殺人の動機や経緯、青年の性格、生き方からして必然的におきてしまった事件とも言えるし、公判中、仮釈放後の態度、言動も「おいおい、そんなことしたら、結果が悪くなるだけだろう」と思わず言ってしまいたくなるような出来事の連続。裁判中に大騒ぎしたり、妹の会社に行って騒動起こしたり。それでいていちいち言った事やしてしまった事を反省するんだけど反省の仕方がどうもおいらの感覚とずれている。言動と考えていることがアンバランスでちぐはぐ。それがくどくどと続くので胸がむかむかする後味の悪さというか違和感が後半まで続いた。主人公の青年に怒りさえ覚えるストーリーが続く。これも作者の意図的なものだとしたら、作者の意図は見事に当たっているわけだが。でも笑えないんだよね。途中が。たとえば奥田英朗の作品なら途中のむちゃくちゃな展開でもどこか笑えたり共感できるところがあったりするんだけど。

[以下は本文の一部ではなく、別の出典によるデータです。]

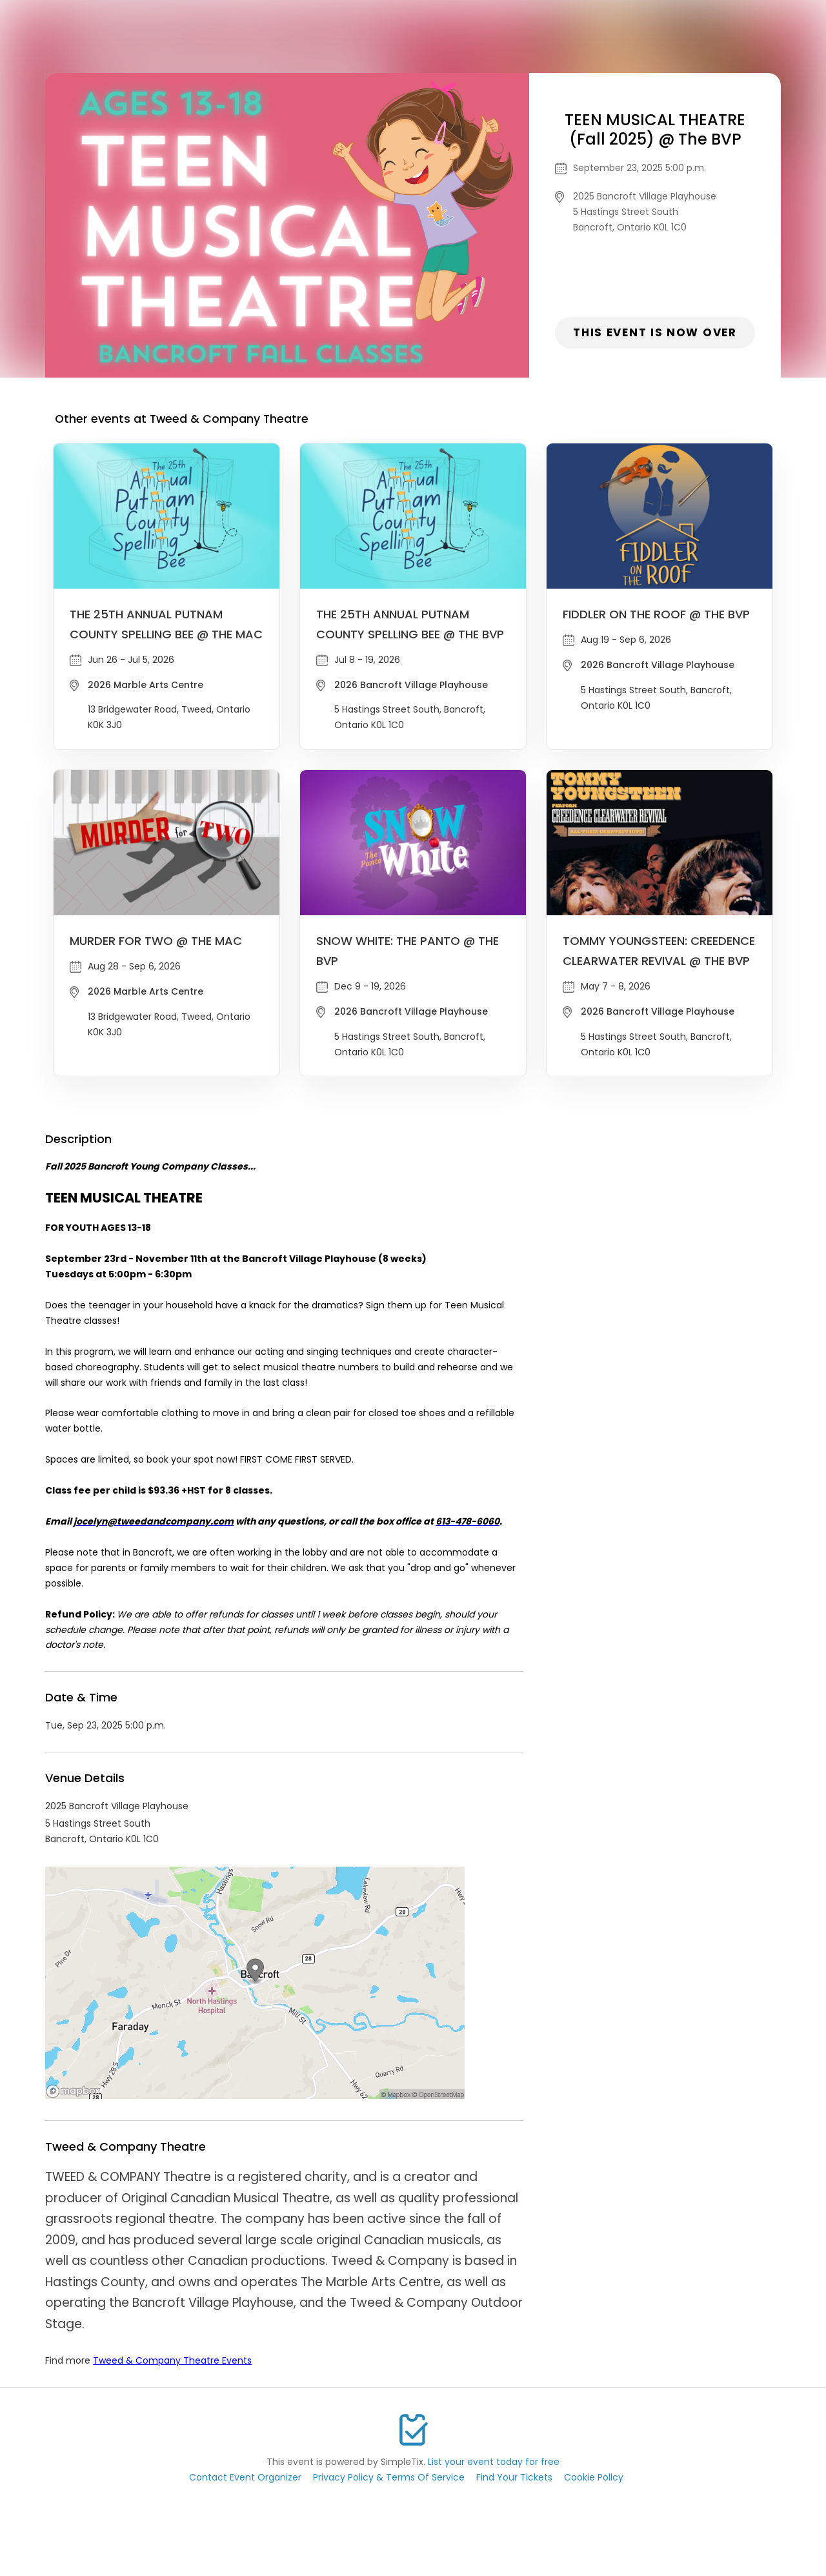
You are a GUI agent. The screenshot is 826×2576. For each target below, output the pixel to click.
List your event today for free (493, 2461)
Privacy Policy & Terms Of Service (389, 2477)
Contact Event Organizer (245, 2477)
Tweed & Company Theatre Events (172, 2360)
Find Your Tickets (514, 2477)
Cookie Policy (593, 2477)
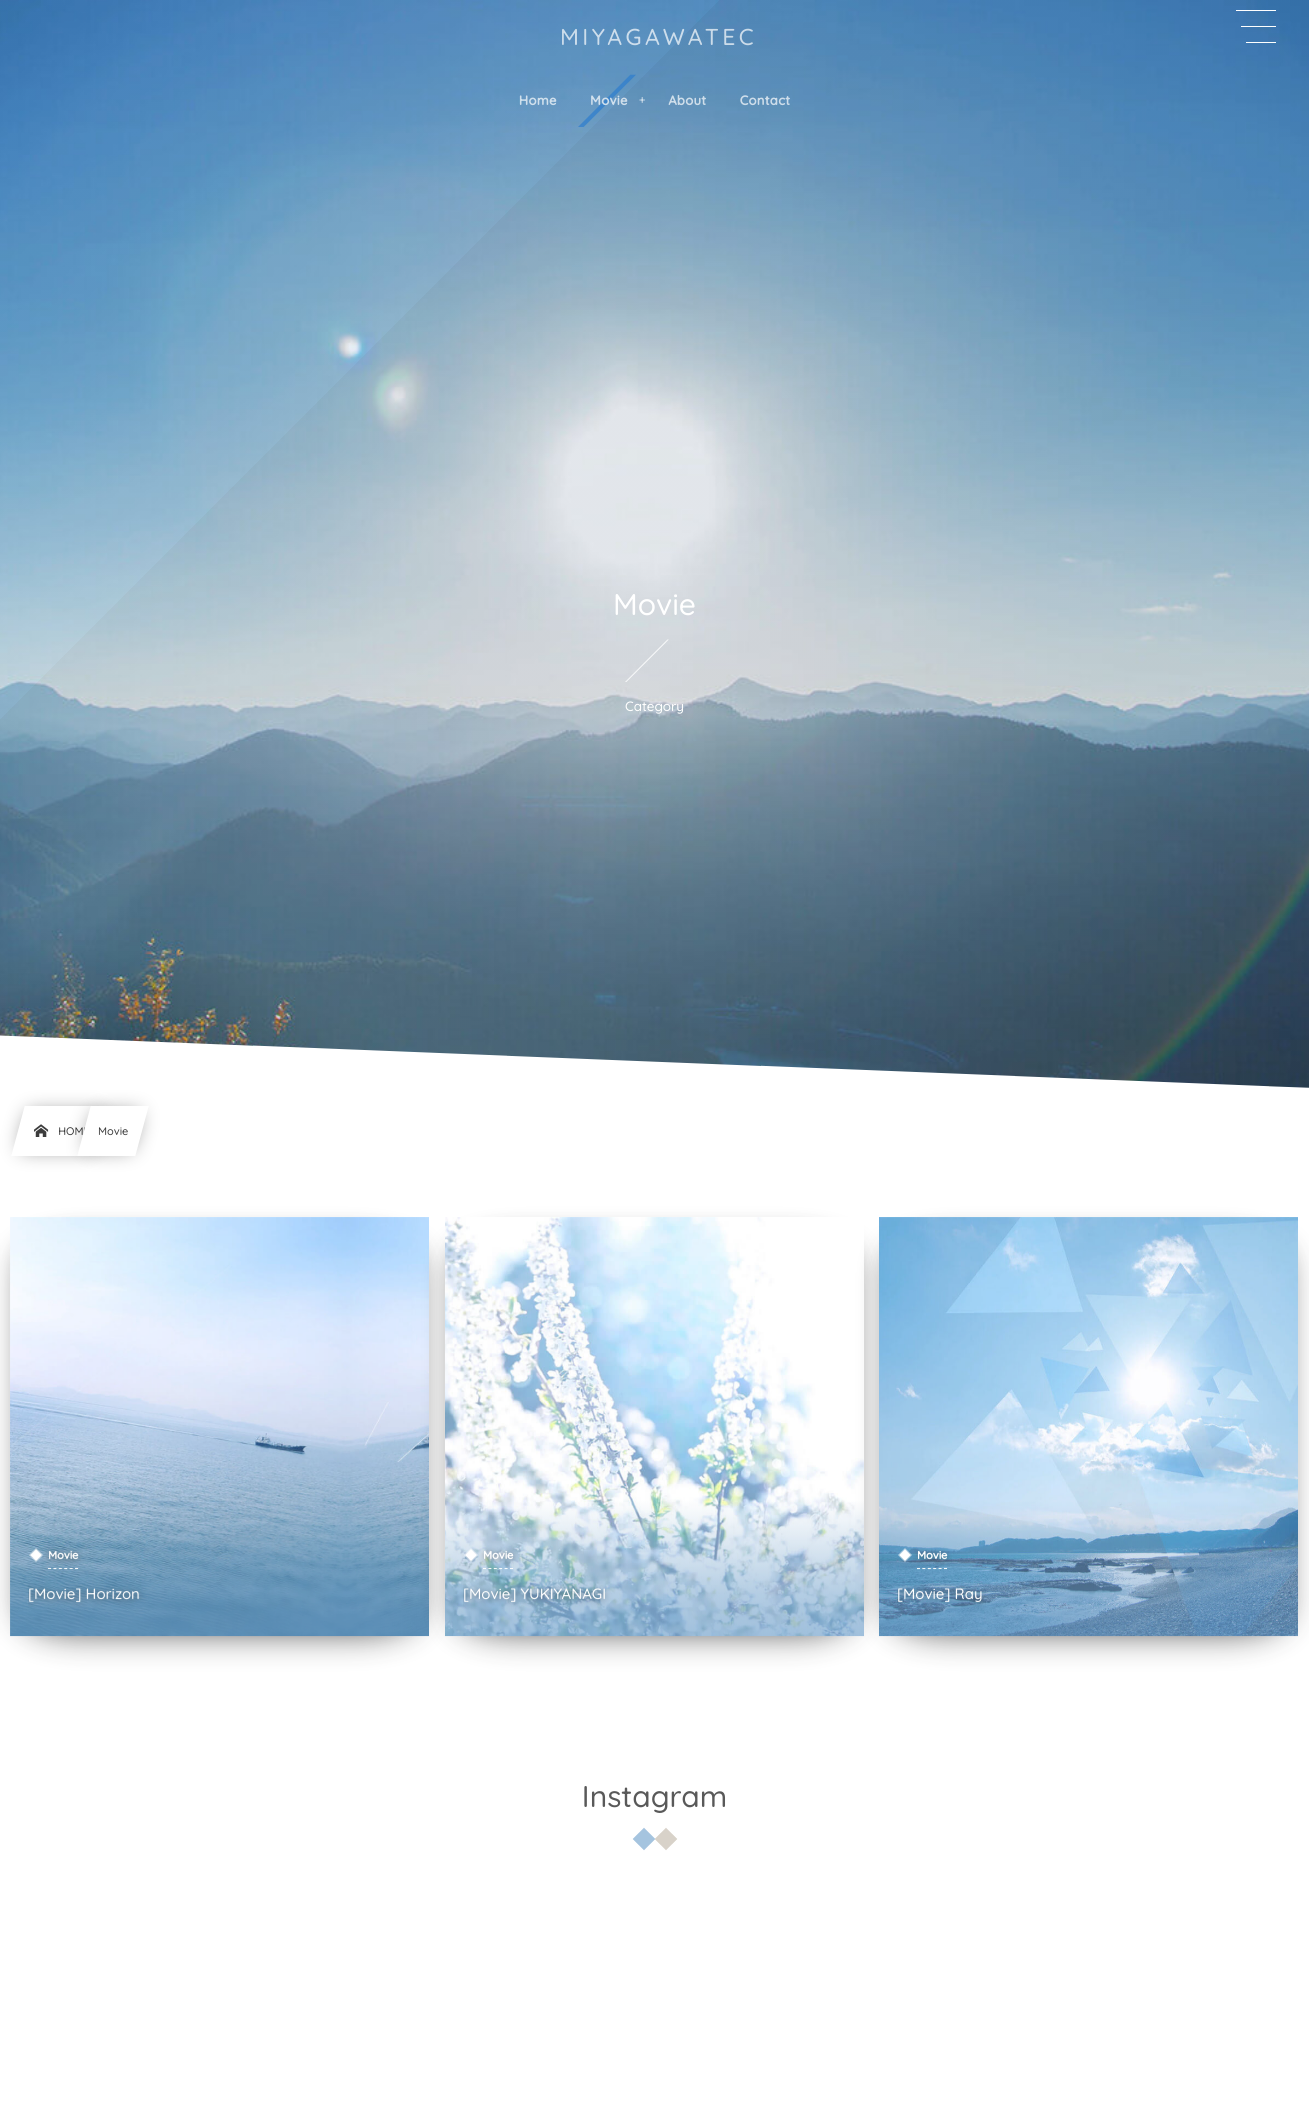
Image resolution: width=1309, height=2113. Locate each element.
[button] (1256, 27)
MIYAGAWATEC (658, 36)
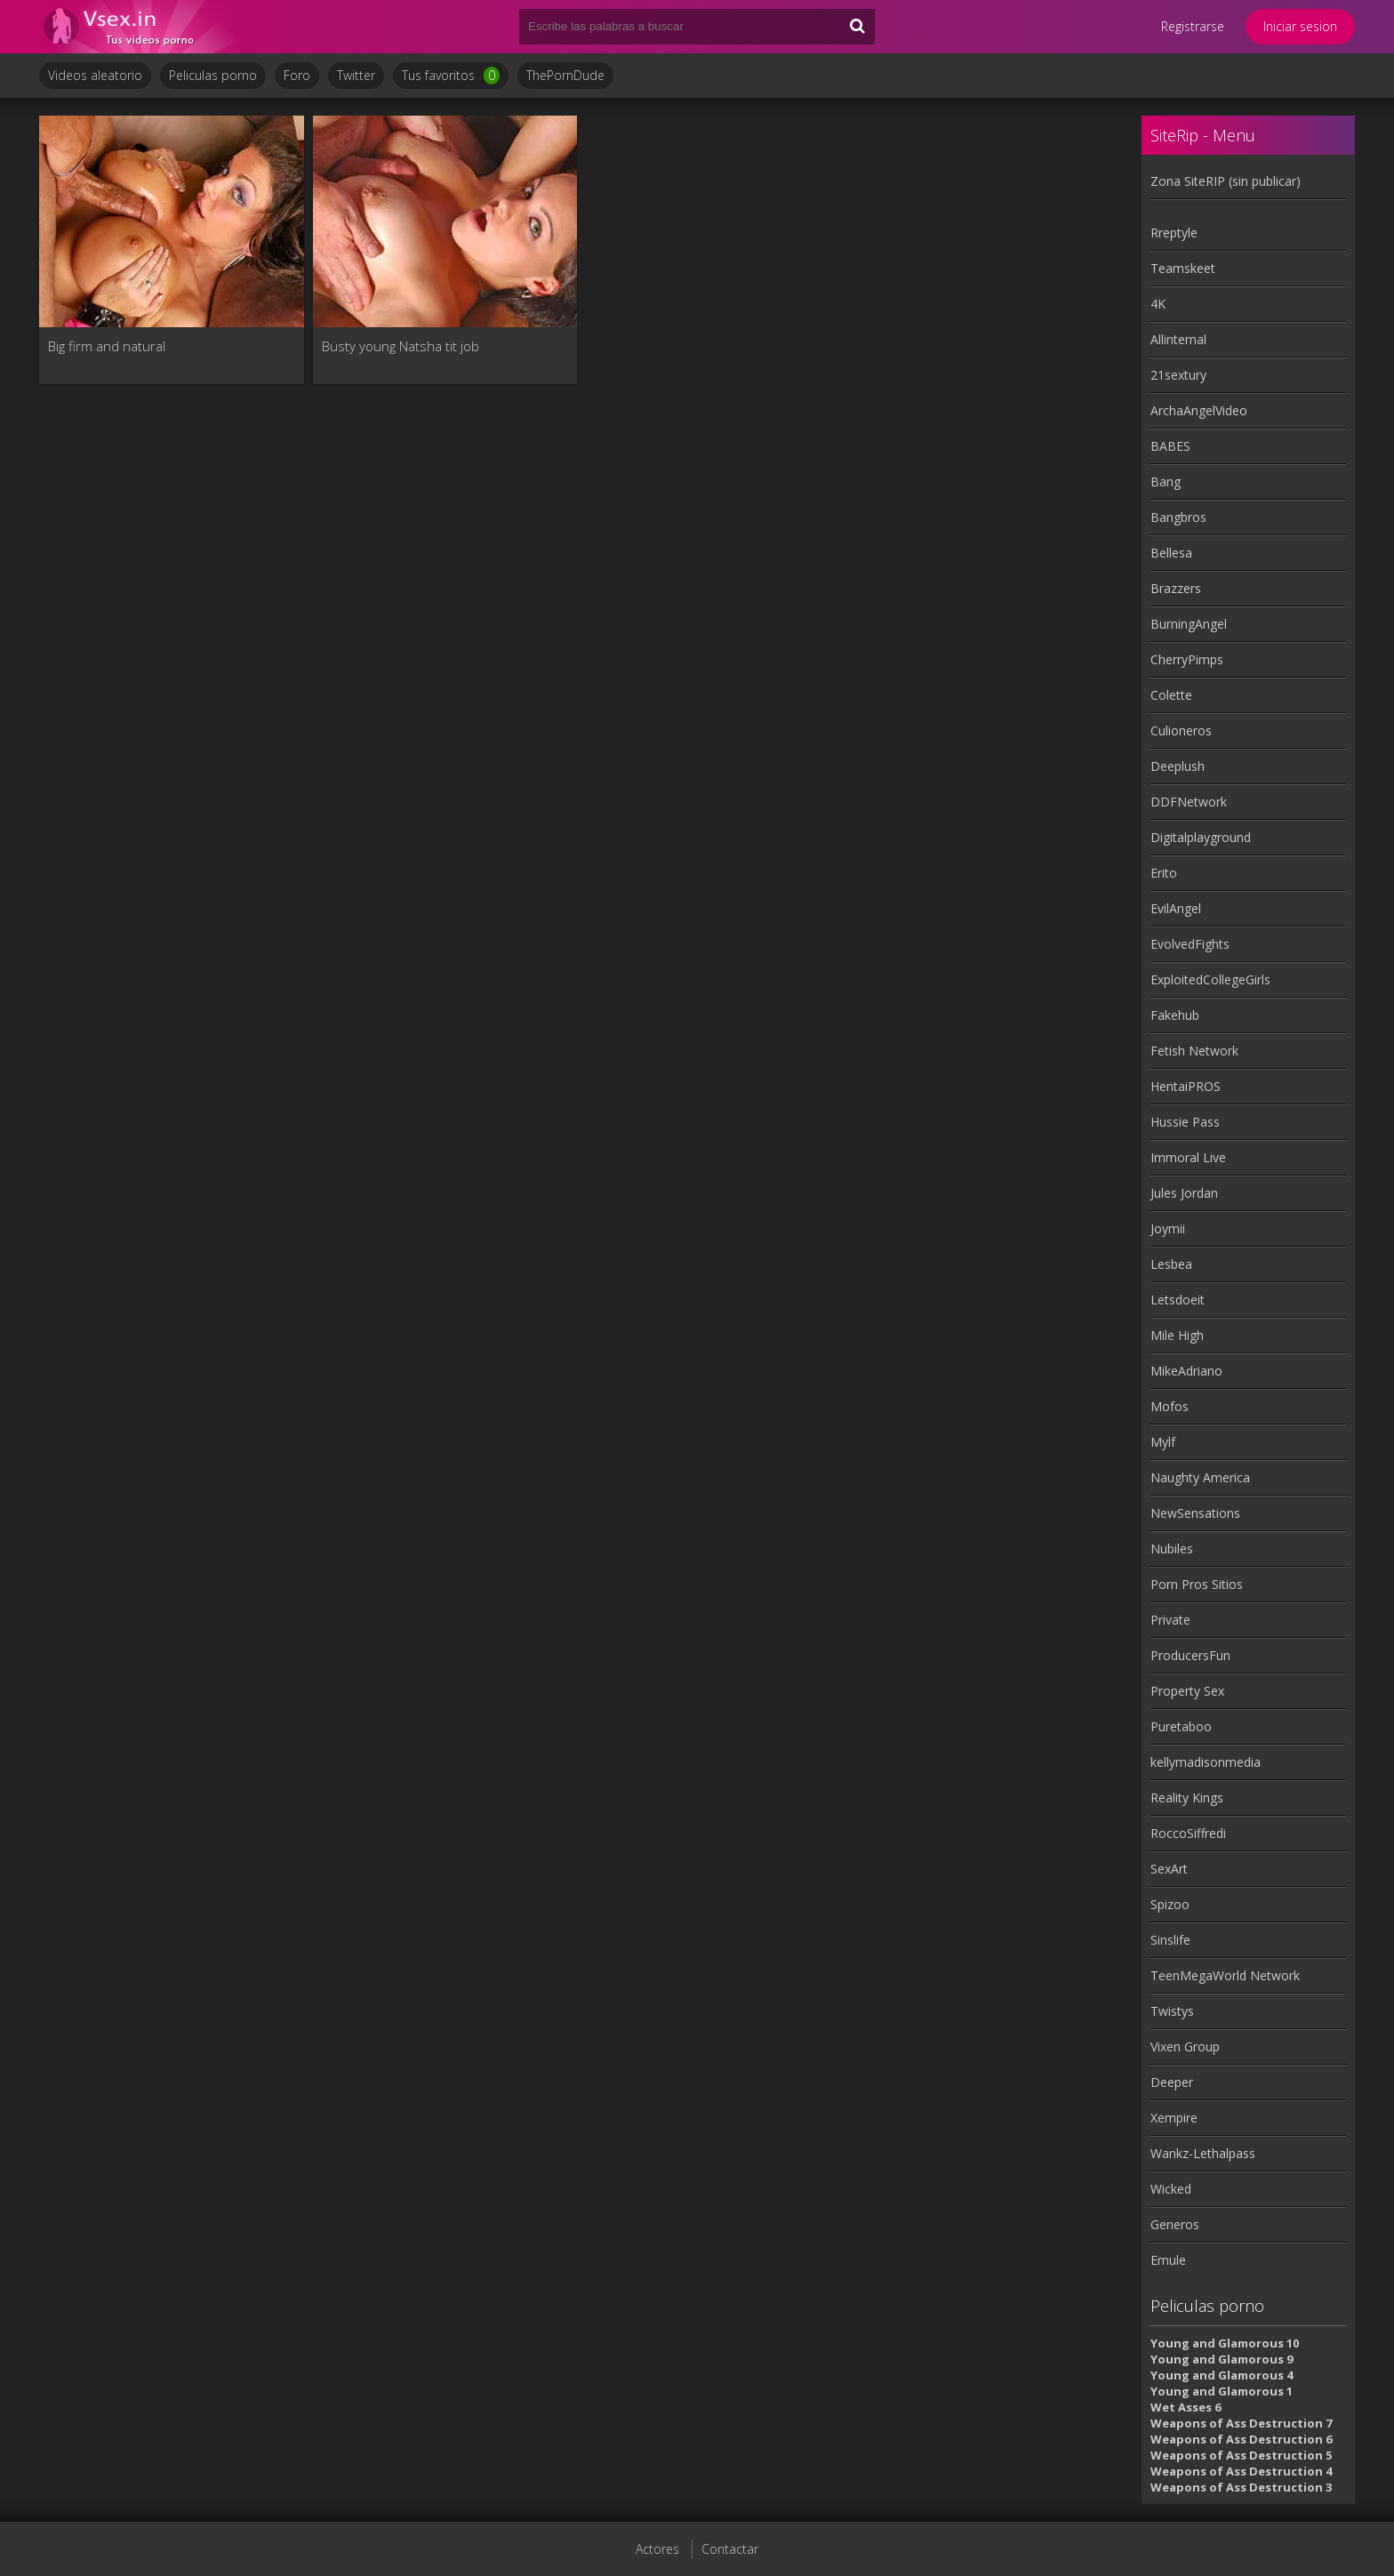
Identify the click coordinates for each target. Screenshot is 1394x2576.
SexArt (1169, 1868)
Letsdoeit (1177, 1299)
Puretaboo (1181, 1726)
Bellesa (1171, 552)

再度、刑務所に入り、出所となるが突然、すべてが解決したかのように終わる。出所して周りのみんなが集まって理解を示して、これからつらいことが続くががんばっていこう、ハイ、シャンシャン、みたいな。そしてそれまで感じていたむかむかするような違和感や怒りはそこには感じられない。

でも、この青年にとって何か解決したわけでもないし、また同じようなこと繰り返すだけじゃないの?という思いは残る。少なくともこの物語はこの青年の再生の物語ではない。自分探しの一部ではあるかもしれないが。でもそこから感じられることは多くはない。作者がこれで何を言いたかったのかよくわかんない。こういう人生を送った若者もいるんだろうな。でもそれがどうしたって感じかな。